Can't Take The Heat?

How do you take your truth? Sugar-coated, sweet through and through, or like a shot of freezing water, not what you want, but getting your attention?

My beautiful daughter came home one day, her once striking blonde hair dyed black. Before I could open my mouth, she asks, "How do you like my hair? Isn't it cool?" Her smile beamed as she flipped her hair over one shoulder. Well, what could I say? Obviously, she loved it. I knew I had only a few seconds to answer, and in that time I debated between honesty or telling her what she wanted to hear.

I went with diplomacy. I said something like, "Looks good," and she said, "You don't like it, do you?" She pushed for more, right? I said, "It's not that I don't like it, it's just that I'm used to seeing you with blonde hair, yada-yada..."

She expected raves. "Everyone at work LOVED it!" she said. So I guess that meant that I didn't know what the hell I was talking about, or, maybe the people at work realized that hey, they had to work with her everyday, so they just kept it unreal. Better to hide true thoughts than upset the work place.

I suppose it's always easier to tell a person what you think they want to hear. But, on the other hand, when asked "What do you think?" I take it as a person looking for an honest opinion.

Or are they just fishing for compliments?

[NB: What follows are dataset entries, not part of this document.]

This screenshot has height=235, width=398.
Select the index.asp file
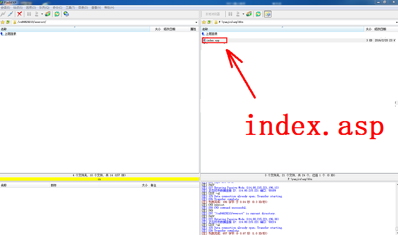click(x=213, y=41)
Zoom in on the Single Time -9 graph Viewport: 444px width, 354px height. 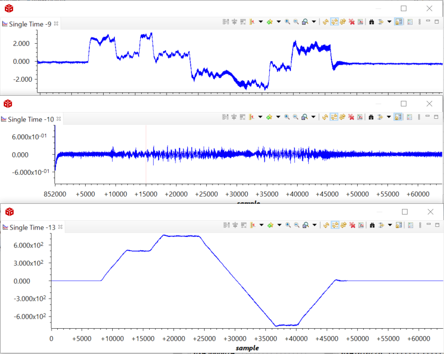287,22
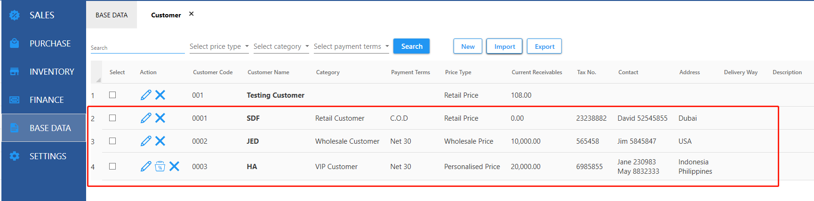Delete the JED customer row
Screen dimensions: 814x201
(160, 141)
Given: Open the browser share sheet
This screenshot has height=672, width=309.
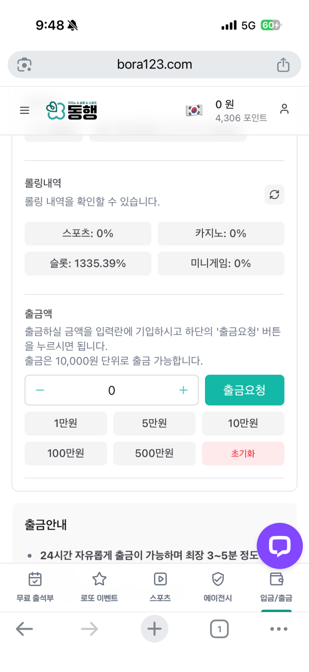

As a writer who thinks her work is Nobel worthy, I, too, like to hear accolades. However, over the years I've developed a thick skin. I had to because not everyone thought I deserved a Nobel. What I've learned over the years is that whenever you seek out opinions, be prepared to accept them all. ALL OF THEM.

The first time I entered a writing contest I received some "in my face" comments. At the time I was flabbergasted. Crushed. How dare that person say such a thing?

Did I want to smack that person up the side of her head? Yep. Did her comments stall my writing? Only for a day, and then I got back on my bike and decided to view it as a challenge. I worked harder. I had something to prove, not to the contest judge, but to myself.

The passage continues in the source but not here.